Classe affaires pour ministres, première classe pour les super-ministres : une austérité à deux vitesses ?

Alors que le Gabon ne dispose pas d’une compagnie aérienne nationale capable de desservir d’autres continents, et que le gouvernement peine encore à boucler certains engagements sociaux, la décision actée lors du Conseil des ministres du 20 juin 2025 de maintenir les voyages ministériels en classe affaires, voire en première classe pour les Ministres d’État, interroge sur le sens réel de la discipline budgétaire annoncée.
Présidée par le chef de l’État, Brice Clotaire Oligui Nguema, la réunion du Conseil des ministres a consacré un paradoxe que de nombreux citoyens n’ont pas manqué de relever : dans un pays qui appelle à la rigueur et à la rationalisation des dépenses publiques, pourquoi persister à faire voyager aux frais de l’État des membres du gouvernement en classes luxueuses, pendant que la majorité des Gabonais peinent à se loger, se soigner, ou éduquer leurs enfants ?
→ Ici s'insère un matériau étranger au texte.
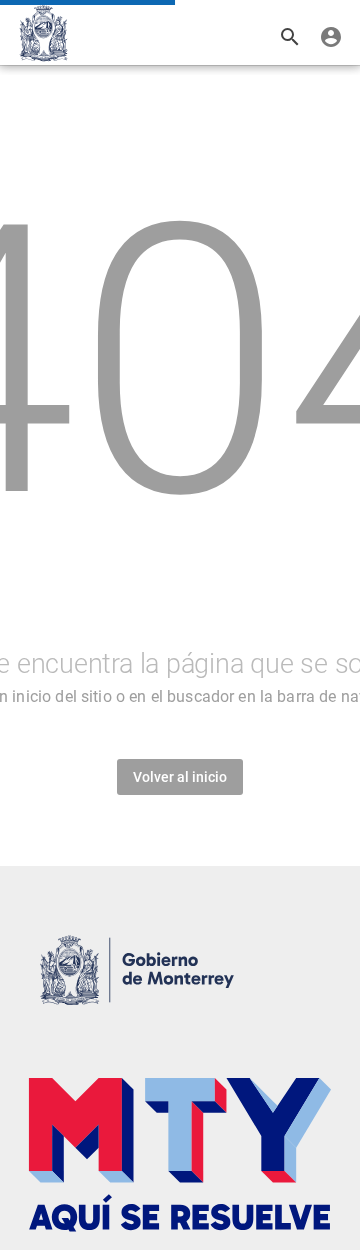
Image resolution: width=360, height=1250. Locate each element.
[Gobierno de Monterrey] (43, 33)
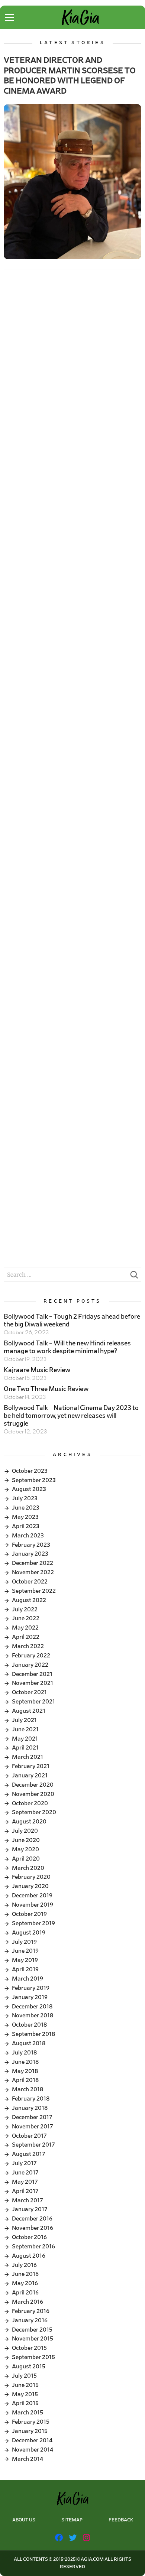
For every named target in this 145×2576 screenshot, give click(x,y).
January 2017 (30, 2209)
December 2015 (32, 2330)
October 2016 (29, 2237)
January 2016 (30, 2320)
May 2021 (25, 1739)
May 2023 (25, 1517)
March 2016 (27, 2302)
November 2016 (32, 2228)
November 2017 (32, 2127)
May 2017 (25, 2182)
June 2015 (25, 2385)
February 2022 (31, 1656)
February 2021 (30, 1766)
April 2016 (25, 2293)
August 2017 (28, 2154)
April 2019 (25, 1969)
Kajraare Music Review (37, 1370)
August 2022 (29, 1600)
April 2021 (25, 1748)
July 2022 (25, 1609)
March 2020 (28, 1868)
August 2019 (28, 1933)
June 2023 (25, 1508)
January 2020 (30, 1886)
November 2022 (33, 1572)
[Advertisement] (72, 357)
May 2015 (25, 2394)
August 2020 (29, 1822)
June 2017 (25, 2173)
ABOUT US (23, 2520)
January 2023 (30, 1554)
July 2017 (24, 2163)
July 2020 (25, 1831)
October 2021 (29, 1692)
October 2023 (30, 1471)
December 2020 (33, 1785)
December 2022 (32, 1563)
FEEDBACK (121, 2520)
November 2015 (32, 2339)
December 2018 (32, 2007)
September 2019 (33, 1923)
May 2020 (25, 1849)
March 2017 (27, 2200)
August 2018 (28, 2043)
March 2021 (27, 1757)
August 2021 (28, 1711)
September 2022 (34, 1591)
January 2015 (30, 2431)
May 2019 (25, 1960)
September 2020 (34, 1812)
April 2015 (25, 2403)
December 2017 (32, 2117)
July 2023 (25, 1498)
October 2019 (29, 1914)
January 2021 (30, 1775)
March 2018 (27, 2089)
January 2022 (30, 1665)
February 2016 (30, 2311)
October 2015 (29, 2348)
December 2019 (32, 1895)
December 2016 (32, 2219)
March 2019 (27, 1979)
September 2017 (33, 2145)
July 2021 (24, 1720)
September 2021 (33, 1702)
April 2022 (25, 1637)
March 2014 (27, 2459)
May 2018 (25, 2071)
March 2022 (28, 1646)
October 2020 (30, 1803)
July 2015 (24, 2376)
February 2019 (30, 1988)
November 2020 (33, 1794)
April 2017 (25, 2191)
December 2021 (32, 1674)
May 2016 (25, 2283)
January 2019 (30, 1997)
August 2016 (28, 2256)
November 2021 (32, 1683)
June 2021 (25, 1729)
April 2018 (25, 2080)
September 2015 (33, 2357)
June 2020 (26, 1840)
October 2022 (30, 1582)
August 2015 (28, 2366)
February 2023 (31, 1545)
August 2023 (29, 1489)
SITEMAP (72, 2520)
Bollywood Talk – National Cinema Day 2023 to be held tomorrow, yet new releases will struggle (71, 1416)
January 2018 (30, 2108)
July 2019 (24, 1942)
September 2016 (33, 2246)
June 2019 (25, 1951)
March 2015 (27, 2413)
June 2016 (25, 2274)
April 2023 (25, 1526)
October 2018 (29, 2025)
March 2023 (28, 1536)
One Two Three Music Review (46, 1389)
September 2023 (34, 1480)
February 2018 (30, 2099)
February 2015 (30, 2422)
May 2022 (25, 1628)
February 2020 (31, 1877)
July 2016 (24, 2265)
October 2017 (29, 2136)
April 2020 (26, 1859)
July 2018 (24, 2053)
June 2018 (25, 2062)
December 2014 (32, 2440)
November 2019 (32, 1905)
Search (133, 1276)
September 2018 (33, 2034)
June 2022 (25, 1618)
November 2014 (32, 2450)
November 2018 (32, 2015)
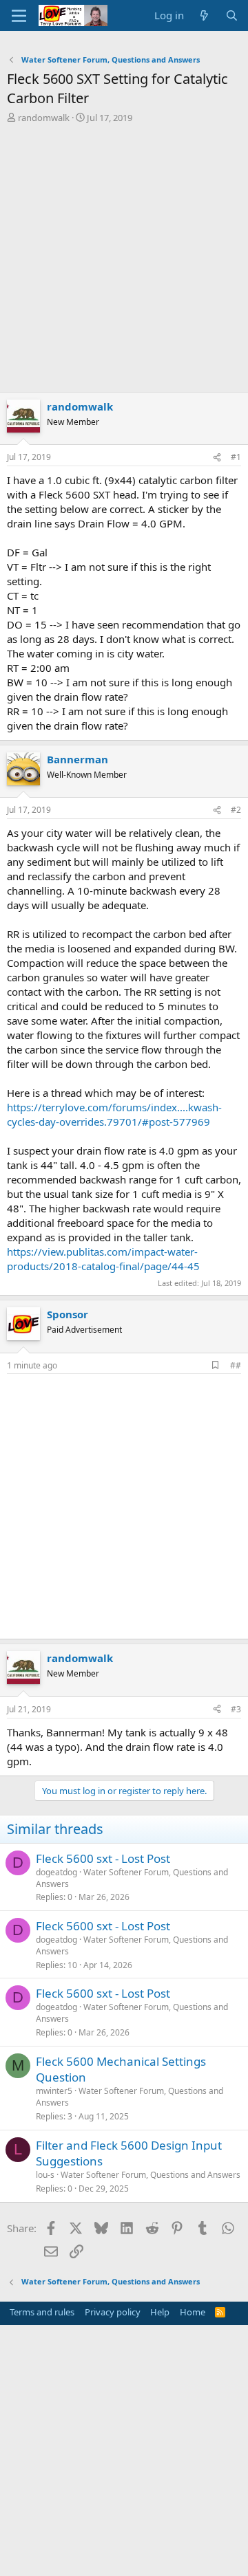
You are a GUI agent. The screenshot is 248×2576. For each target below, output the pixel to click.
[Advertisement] (124, 254)
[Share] (217, 458)
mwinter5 (54, 2091)
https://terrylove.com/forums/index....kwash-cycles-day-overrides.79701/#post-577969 (114, 1114)
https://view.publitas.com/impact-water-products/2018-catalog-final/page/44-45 (103, 1259)
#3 (236, 1709)
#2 (236, 810)
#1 (236, 457)
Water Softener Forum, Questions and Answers (132, 1878)
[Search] (231, 15)
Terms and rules (42, 2312)
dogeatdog (56, 1872)
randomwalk (44, 117)
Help (159, 2312)
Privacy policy (113, 2312)
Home (192, 2312)
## (235, 1365)
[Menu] (19, 16)
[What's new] (204, 15)
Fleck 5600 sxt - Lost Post (103, 1858)
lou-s (45, 2175)
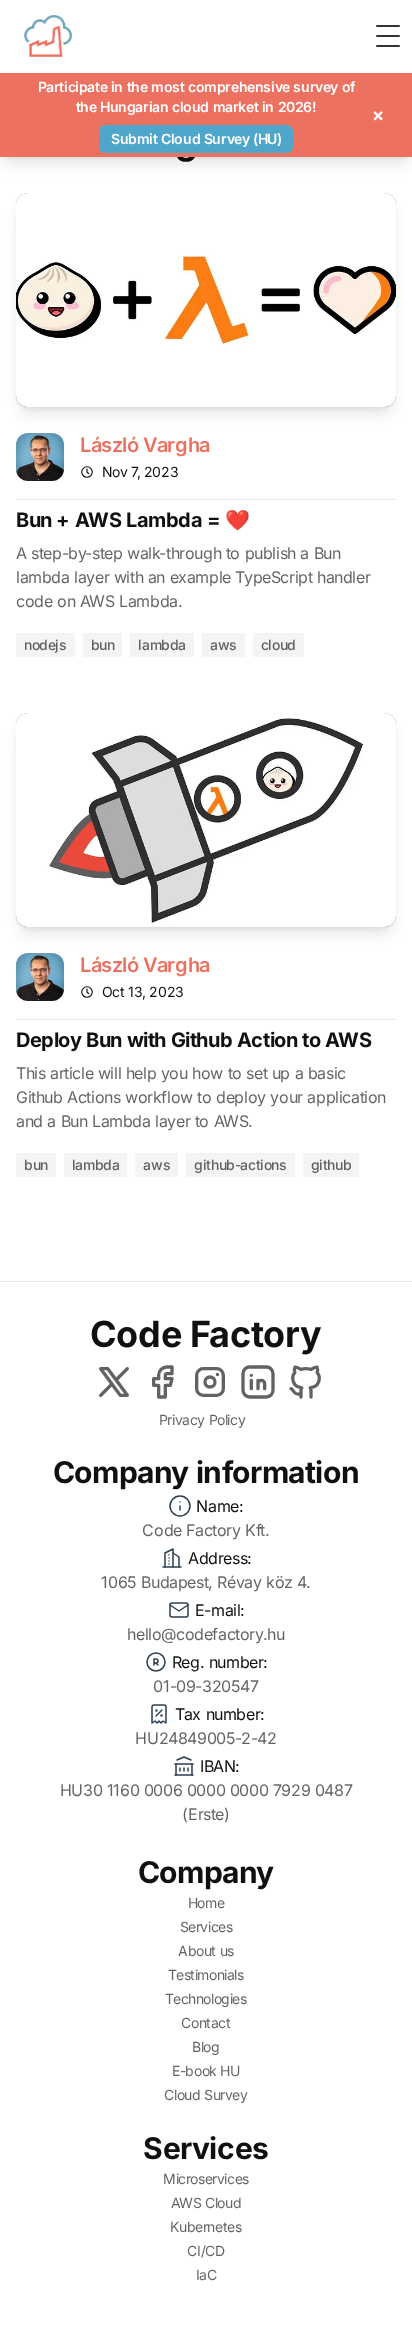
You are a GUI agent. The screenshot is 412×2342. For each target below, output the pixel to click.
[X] (114, 1382)
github (331, 1164)
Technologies (205, 1998)
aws (223, 644)
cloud (278, 644)
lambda (162, 644)
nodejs (45, 644)
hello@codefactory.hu (205, 1634)
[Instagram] (210, 1382)
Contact (205, 2022)
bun (103, 644)
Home (206, 1902)
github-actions (240, 1164)
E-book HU (205, 2070)
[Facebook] (162, 1382)
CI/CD (205, 2250)
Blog (205, 2046)
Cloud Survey (205, 2094)
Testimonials (205, 1974)
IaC (206, 2274)
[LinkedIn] (258, 1382)
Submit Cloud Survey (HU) (196, 138)
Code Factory (206, 1334)
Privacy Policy (202, 1419)
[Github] (306, 1382)
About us (206, 1950)
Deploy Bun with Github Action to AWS (194, 1040)
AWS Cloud (206, 2202)
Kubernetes (205, 2226)
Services (206, 1926)
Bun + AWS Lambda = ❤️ (133, 520)
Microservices (206, 2178)
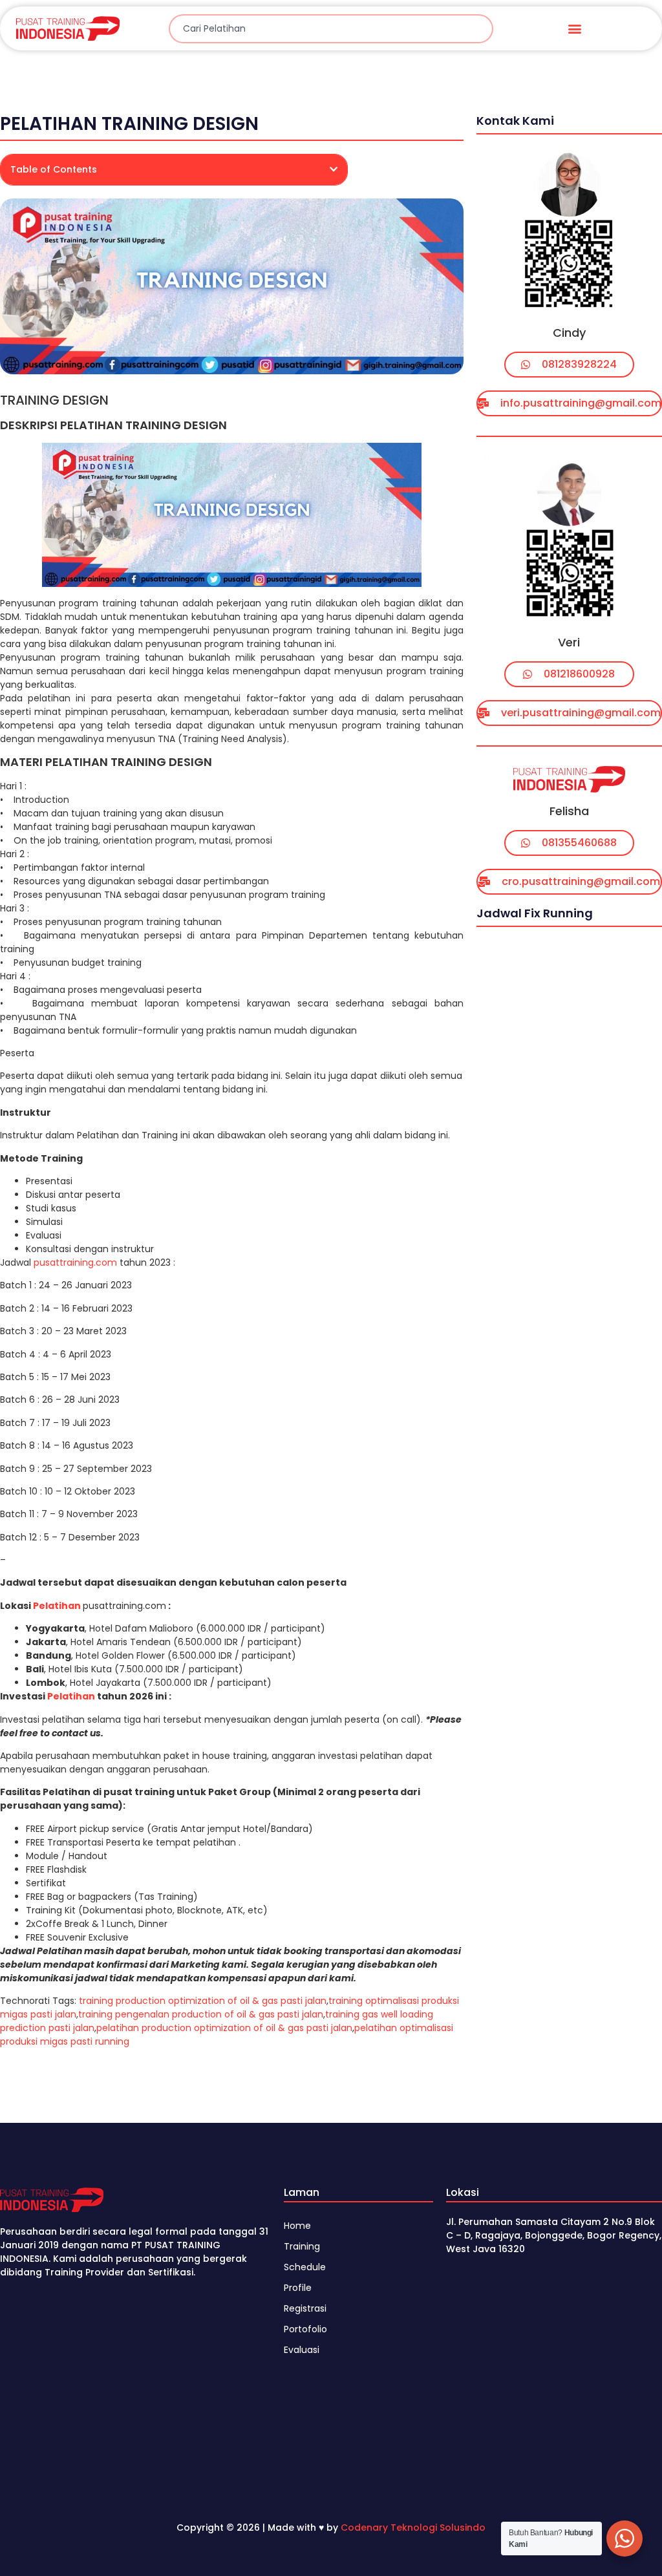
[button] (574, 28)
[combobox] (331, 28)
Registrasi (305, 2308)
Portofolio (305, 2329)
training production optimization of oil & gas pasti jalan (202, 2000)
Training (302, 2246)
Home (297, 2225)
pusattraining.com (75, 1262)
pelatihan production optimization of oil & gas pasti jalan (224, 2027)
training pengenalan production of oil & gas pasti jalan (200, 2014)
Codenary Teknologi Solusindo (413, 2527)
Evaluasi (301, 2349)
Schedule (305, 2267)
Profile (298, 2287)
Un symbole coûteux pour un pays sans compagnie nationale
En l’absence de compagnie aérienne nationale opérationnelle, tous les déplacements à l’international se font par des compagnies étrangères. Or, les billets en première classe ou en classe affaires pour des destinations telles que Paris, New York ou Dubaï peuvent dépasser plusieurs millions de francs CFA par personne. Quand on sait que certains ministres effectuent plusieurs missions par an, le cumul de ces frais pèse lourdement sur le budget de fonctionnement, au détriment des priorités sociales.
Dans des pays comme le Rwanda ou le Ghana, il n’est pas rare de voir des ministres voyager en classe économique, en guise d’exemple. « L’austérité commence par le sommet », disait encore récemment un internaute. Au Gabon, cette austérité semble s’arrêter à la porte du salon VIP des aéroports.
L’État doit montrer l’exemple… en se serrant la ceinture
Certes, le communiqué gouvernemental précise que tout surclassement devra être pris en charge personnellement. Mais cela ne masque pas l’essentiel : la classe affaires et la première classe (bien qu’il soit rare que les compagnies desservent Libreville en première) restent des standards budgétairement assumés par le gouvernement pour ses plus hauts responsables. Une situation difficile à justifier alors même que le chef de l’État, dans son serment du 3 mai 2025, a insisté sur « la sobriété, la transparence et la rupture avec les pratiques du passé ».
Dans un contexte économique contraint, où le pays doit investir massivement dans les infrastructures routières, la santé, l’éducation ou encore l’emploi des jeunes, chaque franc compte. Offrir des privilèges de confort à ceux qui sont censés incarner la rigueur budgétaire pourrait apparaître comme un message contradictoire, voire contre-productif. Le temps est peut-être venu, pour le Gabon nouveau, de faire de l’exemplarité une norme et non une exception. Voyager en classe économique n’altère en rien la compétence, mais peut dire beaucoup du respect que l’on porte aux ressources de la nation.